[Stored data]
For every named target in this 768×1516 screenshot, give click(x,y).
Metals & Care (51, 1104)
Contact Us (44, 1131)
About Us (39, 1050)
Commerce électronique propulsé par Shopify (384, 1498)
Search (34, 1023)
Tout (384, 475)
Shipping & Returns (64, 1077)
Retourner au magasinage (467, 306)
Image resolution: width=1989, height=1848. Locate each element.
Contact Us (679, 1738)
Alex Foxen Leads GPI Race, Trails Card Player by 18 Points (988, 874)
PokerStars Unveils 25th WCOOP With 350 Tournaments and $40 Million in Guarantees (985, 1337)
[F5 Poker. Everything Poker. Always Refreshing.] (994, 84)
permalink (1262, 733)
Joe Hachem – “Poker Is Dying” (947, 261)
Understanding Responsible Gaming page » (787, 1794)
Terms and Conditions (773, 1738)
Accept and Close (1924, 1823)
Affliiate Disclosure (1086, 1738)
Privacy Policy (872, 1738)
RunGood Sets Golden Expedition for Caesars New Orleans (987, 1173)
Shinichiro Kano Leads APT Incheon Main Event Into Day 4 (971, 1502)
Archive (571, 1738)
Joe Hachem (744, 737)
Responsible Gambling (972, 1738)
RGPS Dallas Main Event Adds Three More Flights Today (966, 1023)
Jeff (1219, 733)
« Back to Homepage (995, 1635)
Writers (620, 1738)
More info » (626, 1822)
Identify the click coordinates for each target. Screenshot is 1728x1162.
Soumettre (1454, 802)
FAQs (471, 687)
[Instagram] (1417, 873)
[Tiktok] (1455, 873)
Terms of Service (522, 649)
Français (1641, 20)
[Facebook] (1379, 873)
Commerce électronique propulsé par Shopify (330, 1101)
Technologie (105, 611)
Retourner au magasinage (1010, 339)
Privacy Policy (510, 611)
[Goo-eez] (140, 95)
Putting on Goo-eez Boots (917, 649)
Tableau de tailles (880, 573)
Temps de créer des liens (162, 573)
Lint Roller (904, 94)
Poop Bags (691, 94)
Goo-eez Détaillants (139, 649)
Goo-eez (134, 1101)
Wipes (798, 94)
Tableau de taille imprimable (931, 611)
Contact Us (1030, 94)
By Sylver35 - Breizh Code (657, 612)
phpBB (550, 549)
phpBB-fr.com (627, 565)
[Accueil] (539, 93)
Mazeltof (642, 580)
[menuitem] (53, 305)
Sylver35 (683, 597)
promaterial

[EXERCISE BRIEF]
From the entries above, extract each line containing "Main".

[YOUR SOLUTION]
Shinichiro Kano Leads APT Incheon Main Event Into Day 4 (971, 1502)
RGPS Dallas Main Event Adds Three More Flights Today (966, 1023)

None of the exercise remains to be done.